## Instruction 1
From the records, put the lines from the one containing "[Your E-mail] (751, 1601)" up to and including the one containing "APIs for Debug log's and assert's (160, 404)" into a Markdown table with the columns Row and Line, skipping blank lines.

## Passage
★ ★ ★ ★ ★
Thread: Prefix search on all hstore values

Prefix search on all hstore values

From
Albert Chern
Date:
Hi,

I have an hstore column that stores a string in several arbitrary languages, so something like this:

"en" => "string in english", "zh" => "string in chinese", "fr" => "string in french"

Is it possible to construct an index that can be used to determine if a query string is a prefix of ANY of the values in the hstore?  From reading the documentation the closest I've gotten is a gin index after converting the values to an array, but that doesn't seem to work with prefix searching.  Any pointers would be much appreciated!

Thanks,
Albert

Re: Prefix search on all hstore values

From
Sergey Konoplev
Date:
On Wed, Nov 27, 2013 at 6:49 PM, Albert Chern <albert.chern@gmail.com> wrote:
> I have an hstore column that stores a string in several arbitrary languages,
> so something like this:
>
> "en" => "string in english", "zh" => "string in chinese", "fr" => "string in
> french"
>
> Is it possible to construct an index that can be used to determine if a
> query string is a prefix of ANY of the values in the hstore?  From reading
> the documentation the closest I've gotten is a gin index after converting
> the values to an array, but that doesn't seem to work with prefix searching.
> Any pointers would be much appreciated!

The idea is to de-normalize the hstore_column to an assisting table
with 2 columns: original_record_id, hstore_column_value. And to create
a btree index on hstore_column_value that will effectively be used in
prefix search.

--
Kind regards,
Sergey Konoplev
PostgreSQL Consultant and DBA

http://www.linkedin.com/in/grayhemp
+1 (415) 867-9984, +7 (901) 903-0499, +7 (988) 888-1979
gray.ru@gmail.com


Re: Prefix search on all hstore values

From
Teodor Sigaev
Date:
Hi!

Full-text search has this feature.

# select to_tsvector('en_name=>yes, fr_name=>oui'::hstore::text) @@ 'en:*';
  ?column?
----------
  t


or (index only keys)

select to_tsvector(akeys('en_name=>yes, fr_name=>oui'::hstore)::text) @@ 'en:*';
  ?column?
★ ★ ★ ★ ★
## Instruction 2
Transcribe the hstore thread from "http://www.linkedin.com/in/grayhemp" up to and including "has this feature.".
★ ★ ★ ★ ★
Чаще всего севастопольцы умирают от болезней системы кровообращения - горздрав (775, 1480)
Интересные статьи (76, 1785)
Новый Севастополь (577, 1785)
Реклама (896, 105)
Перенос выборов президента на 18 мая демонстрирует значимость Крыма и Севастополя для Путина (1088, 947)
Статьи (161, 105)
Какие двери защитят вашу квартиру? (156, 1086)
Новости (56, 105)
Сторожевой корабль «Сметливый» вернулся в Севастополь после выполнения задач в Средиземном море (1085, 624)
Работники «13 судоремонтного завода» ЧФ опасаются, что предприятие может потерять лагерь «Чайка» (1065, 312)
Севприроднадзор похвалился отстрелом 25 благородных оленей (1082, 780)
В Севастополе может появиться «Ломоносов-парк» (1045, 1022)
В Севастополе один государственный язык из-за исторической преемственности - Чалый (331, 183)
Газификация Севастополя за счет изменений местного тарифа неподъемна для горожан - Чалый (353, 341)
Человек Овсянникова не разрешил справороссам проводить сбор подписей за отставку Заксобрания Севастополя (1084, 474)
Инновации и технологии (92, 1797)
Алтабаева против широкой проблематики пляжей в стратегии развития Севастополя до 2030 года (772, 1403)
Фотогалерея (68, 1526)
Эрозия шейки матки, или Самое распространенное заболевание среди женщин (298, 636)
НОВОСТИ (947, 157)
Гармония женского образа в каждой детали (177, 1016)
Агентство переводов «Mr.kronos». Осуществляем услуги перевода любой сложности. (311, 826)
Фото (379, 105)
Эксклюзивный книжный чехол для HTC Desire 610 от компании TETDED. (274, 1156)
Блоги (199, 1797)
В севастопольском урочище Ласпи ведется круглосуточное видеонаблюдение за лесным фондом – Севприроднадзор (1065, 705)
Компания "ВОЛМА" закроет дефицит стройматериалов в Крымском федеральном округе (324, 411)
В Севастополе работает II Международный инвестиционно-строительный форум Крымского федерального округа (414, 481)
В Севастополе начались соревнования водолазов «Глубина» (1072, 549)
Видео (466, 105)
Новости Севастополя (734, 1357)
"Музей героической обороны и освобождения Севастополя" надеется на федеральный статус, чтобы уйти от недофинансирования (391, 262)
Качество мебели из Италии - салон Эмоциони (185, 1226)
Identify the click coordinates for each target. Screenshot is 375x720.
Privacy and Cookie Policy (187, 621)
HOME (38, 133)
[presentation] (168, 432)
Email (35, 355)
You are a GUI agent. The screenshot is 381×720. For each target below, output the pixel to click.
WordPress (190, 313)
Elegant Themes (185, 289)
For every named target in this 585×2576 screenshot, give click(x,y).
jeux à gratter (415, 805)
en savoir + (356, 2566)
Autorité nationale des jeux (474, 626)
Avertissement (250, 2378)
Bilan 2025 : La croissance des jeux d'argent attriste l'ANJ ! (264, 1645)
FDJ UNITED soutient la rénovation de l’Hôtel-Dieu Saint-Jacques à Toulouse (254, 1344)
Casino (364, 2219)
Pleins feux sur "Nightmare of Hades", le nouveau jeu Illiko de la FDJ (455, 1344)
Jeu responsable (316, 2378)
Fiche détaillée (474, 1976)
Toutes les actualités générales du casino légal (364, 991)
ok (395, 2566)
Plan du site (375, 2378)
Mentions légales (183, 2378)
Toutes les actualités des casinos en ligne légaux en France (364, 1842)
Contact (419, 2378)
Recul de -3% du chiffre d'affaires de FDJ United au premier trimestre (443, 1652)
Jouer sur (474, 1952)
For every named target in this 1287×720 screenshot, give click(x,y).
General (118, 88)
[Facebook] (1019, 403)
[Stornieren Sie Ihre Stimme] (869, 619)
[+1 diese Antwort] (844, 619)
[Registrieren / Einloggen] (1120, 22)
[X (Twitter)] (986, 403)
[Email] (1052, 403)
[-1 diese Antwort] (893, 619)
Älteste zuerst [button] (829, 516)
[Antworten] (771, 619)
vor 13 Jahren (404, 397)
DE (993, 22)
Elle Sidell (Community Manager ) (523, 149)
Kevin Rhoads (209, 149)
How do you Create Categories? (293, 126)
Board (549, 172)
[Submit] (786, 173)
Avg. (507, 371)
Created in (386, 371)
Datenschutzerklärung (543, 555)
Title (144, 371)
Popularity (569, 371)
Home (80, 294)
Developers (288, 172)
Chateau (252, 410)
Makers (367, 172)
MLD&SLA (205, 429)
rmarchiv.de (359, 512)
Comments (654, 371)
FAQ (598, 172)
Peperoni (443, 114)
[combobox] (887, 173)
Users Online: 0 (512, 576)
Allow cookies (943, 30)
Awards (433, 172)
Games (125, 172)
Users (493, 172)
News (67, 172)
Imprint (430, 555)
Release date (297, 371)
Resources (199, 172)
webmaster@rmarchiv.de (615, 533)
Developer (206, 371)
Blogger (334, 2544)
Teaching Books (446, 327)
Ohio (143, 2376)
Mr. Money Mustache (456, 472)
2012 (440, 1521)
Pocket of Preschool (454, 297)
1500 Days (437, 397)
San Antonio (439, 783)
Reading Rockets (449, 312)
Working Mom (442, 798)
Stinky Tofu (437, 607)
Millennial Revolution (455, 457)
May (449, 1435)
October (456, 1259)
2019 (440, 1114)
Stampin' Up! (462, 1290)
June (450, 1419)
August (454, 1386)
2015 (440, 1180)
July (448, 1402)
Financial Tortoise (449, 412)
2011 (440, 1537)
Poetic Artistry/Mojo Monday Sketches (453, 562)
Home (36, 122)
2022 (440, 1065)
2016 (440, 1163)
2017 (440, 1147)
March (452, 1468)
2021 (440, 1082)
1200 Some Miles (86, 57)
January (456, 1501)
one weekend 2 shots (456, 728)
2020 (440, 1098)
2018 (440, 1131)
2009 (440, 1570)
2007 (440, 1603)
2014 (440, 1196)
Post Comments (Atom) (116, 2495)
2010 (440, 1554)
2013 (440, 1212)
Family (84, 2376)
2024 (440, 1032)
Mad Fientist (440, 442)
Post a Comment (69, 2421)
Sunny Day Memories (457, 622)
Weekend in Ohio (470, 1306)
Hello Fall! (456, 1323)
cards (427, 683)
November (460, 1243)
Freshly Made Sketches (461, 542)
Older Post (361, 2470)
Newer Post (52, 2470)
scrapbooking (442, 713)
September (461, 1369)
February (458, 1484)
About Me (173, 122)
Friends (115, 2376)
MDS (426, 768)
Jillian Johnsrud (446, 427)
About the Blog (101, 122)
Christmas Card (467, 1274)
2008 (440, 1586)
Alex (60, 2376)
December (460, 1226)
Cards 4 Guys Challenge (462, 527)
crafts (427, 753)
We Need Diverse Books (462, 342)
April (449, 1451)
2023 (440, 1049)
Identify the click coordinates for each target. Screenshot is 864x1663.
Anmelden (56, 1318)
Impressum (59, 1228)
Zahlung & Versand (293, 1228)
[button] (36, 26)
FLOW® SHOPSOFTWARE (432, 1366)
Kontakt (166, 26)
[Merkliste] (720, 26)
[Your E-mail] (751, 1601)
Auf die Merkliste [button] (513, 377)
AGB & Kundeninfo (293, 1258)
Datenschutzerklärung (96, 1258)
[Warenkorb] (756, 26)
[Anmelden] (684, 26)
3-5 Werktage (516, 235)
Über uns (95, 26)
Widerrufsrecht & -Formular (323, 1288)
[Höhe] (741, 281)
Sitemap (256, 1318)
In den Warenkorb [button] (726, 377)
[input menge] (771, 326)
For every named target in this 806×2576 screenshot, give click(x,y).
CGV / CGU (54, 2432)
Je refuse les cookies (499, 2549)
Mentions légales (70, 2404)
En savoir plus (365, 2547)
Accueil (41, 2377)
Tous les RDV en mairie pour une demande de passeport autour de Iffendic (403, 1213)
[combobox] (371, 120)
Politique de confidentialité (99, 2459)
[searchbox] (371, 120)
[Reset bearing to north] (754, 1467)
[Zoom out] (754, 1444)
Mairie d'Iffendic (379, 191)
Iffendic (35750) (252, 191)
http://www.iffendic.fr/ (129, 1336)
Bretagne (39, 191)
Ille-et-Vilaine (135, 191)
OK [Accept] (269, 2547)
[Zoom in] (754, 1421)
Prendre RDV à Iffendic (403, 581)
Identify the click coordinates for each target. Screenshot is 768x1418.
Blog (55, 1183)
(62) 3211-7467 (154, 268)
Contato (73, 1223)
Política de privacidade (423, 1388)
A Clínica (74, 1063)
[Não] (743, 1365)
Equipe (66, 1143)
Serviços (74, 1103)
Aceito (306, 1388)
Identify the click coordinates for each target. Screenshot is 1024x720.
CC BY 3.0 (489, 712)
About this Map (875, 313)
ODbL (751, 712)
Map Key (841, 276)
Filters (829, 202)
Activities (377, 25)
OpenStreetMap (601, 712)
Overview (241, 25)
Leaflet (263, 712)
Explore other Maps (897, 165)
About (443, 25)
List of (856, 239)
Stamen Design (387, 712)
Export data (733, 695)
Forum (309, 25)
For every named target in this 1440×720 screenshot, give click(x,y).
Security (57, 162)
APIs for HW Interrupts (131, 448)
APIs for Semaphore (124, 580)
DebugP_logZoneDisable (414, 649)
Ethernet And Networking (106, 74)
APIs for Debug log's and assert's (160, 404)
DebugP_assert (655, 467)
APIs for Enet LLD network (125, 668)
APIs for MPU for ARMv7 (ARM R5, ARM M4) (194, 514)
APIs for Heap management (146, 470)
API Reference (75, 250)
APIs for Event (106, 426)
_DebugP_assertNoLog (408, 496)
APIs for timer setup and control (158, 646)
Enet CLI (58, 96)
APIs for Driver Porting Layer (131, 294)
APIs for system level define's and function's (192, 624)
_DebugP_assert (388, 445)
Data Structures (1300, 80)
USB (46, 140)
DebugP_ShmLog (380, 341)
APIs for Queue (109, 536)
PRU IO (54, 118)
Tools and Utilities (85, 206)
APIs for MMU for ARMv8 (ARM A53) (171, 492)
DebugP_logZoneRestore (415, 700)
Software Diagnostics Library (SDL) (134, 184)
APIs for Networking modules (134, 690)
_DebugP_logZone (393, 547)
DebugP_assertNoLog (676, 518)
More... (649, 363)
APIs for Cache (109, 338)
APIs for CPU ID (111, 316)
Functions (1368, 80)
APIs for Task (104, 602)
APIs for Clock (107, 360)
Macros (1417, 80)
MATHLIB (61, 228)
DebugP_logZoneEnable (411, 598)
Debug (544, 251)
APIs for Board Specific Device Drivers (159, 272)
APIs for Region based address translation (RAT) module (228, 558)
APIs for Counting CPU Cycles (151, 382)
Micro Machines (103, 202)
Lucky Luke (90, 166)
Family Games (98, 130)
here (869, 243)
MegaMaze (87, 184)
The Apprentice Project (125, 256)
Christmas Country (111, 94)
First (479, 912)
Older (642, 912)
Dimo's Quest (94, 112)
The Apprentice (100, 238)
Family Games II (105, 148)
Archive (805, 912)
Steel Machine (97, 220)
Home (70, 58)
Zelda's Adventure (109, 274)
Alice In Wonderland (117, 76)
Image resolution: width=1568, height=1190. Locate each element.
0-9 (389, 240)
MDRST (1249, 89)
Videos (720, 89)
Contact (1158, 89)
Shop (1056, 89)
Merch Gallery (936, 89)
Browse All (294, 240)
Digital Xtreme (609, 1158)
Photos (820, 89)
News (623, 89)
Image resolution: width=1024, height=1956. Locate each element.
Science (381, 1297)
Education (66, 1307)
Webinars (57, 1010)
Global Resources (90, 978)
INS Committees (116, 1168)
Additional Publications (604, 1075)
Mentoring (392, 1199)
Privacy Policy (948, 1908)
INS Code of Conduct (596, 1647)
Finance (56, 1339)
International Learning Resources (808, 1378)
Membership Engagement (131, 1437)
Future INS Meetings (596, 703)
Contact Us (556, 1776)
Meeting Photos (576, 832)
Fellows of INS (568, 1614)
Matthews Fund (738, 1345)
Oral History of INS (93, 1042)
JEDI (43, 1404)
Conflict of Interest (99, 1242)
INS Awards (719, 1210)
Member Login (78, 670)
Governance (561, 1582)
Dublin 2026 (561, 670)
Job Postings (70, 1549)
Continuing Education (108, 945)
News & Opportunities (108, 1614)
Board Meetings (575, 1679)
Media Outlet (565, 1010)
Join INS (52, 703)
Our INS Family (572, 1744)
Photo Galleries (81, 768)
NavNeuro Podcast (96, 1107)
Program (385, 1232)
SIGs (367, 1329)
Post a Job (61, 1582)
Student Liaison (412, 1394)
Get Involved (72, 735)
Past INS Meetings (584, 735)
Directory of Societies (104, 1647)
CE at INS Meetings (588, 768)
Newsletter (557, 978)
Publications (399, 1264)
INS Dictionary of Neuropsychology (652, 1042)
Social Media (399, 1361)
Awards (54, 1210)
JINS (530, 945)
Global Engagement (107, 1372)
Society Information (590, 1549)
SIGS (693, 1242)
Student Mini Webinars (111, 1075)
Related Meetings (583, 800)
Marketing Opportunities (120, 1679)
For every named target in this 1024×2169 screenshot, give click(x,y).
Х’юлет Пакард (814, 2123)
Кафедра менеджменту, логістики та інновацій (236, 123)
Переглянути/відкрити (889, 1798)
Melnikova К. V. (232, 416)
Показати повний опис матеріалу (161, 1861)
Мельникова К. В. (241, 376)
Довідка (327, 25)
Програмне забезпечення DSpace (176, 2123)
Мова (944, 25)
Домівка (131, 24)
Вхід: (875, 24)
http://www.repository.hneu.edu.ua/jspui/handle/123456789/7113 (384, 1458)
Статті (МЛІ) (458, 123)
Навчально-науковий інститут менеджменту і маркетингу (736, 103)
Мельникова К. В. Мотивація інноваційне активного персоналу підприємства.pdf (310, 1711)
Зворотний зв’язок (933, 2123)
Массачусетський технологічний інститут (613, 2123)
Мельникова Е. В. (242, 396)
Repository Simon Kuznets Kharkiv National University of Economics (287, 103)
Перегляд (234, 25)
★ ★ ★ ★ ★
## Response 1
| Row | Line |
|---|---|
| 1 | [Your E-mail] (751, 1601) |
| 2 | Auf die Merkliste [button] (513, 377) |
| 3 | AGB & Kundeninfo (293, 1258) |
| 4 | Datenschutzerklärung (96, 1258) |
| 5 | [Warenkorb] (756, 26) |
| 6 | [Anmelden] (684, 26) |
| 7 | 3-5 Werktage (516, 235) |
| 8 | Über uns (95, 26) |
| 9 | Widerrufsrecht & -Formular (323, 1288) |
| 10 | [Höhe] (741, 281) |
| 11 | Sitemap (256, 1318) |
| 12 | In den Warenkorb [button] (726, 377) |
| 13 | [input menge] (771, 326) |
| 14 | For every named target in this 806×2576 screenshot, give click(x,y). |
| 15 | CGV / CGU (54, 2432) |
| 16 | Je refuse les cookies (499, 2549) |
| 17 | Mentions légales (70, 2404) |
| 18 | En savoir plus (365, 2547) |
| 19 | Accueil (41, 2377) |
| 20 | Tous les RDV en mairie pour une demande de passeport autour de Iffendic (403, 1213) |
| 21 | [combobox] (371, 120) |
| 22 | Politique de confidentialité (99, 2459) |
| 23 | [searchbox] (371, 120) |
| 24 | [Reset bearing to north] (754, 1467) |
| 25 | [Zoom out] (754, 1444) |
| 26 | Mairie d'Iffendic (379, 191) |
| 27 | Iffendic (35750) (252, 191) |
| 28 | http://www.iffendic.fr/ (129, 1336) |
| 29 | Bretagne (39, 191) |
| 30 | Ille-et-Vilaine (135, 191) |
| 31 | OK [Accept] (269, 2547) |
| 32 | [Zoom in] (754, 1421) |
| 33 | Prendre RDV à Iffendic (403, 581) |
| 34 | Identify the click coordinates for each target. Screenshot is 768x1418. |
| 35 | Blog (55, 1183) |
| 36 | (62) 3211-7467 (154, 268) |
| 37 | Contato (73, 1223) |
| 38 | Política de privacidade (423, 1388) |
| 39 | A Clínica (74, 1063) |
| 40 | [Não] (743, 1365) |
| 41 | Equipe (66, 1143) |
| 42 | Serviços (74, 1103) |
| 43 | Aceito (306, 1388) |
| 44 | Identify the click coordinates for each target. Screenshot is 1024x720. |
| 45 | CC BY 3.0 (489, 712) |
| 46 | About this Map (875, 313) |
| 47 | ODbL (751, 712) |
| 48 | Map Key (841, 276) |
| 49 | Filters (829, 202) |
| 50 | Activities (377, 25) |
| 51 | OpenStreetMap (601, 712) |
| 52 | Overview (241, 25) |
| 53 | Leaflet (263, 712) |
| 54 | Explore other Maps (897, 165) |
| 55 | About (443, 25) |
| 56 | List of (856, 239) |
| 57 | Stamen Design (387, 712) |
| 58 | Export data (733, 695) |
| 59 | Forum (309, 25) |
| 60 | For every named target in this 1440×720 screenshot, give click(x,y). |
| 61 | Security (57, 162) |
| 62 | APIs for HW Interrupts (131, 448) |
| 63 | APIs for Semaphore (124, 580) |
| 64 | DebugP_logZoneDisable (414, 649) |
| 65 | Ethernet And Networking (106, 74) |
| 66 | APIs for Debug log's and assert's (160, 404) |

## Response 2
http://www.linkedin.com/in/grayhemp
+1 (415) 867-9984, +7 (901) 903-0499, +7 (988) 888-1979
gray.ru@gmail.com


Re: Prefix search on all hstore values

From
Teodor Sigaev
Date:
Hi!

Full-text search has this feature.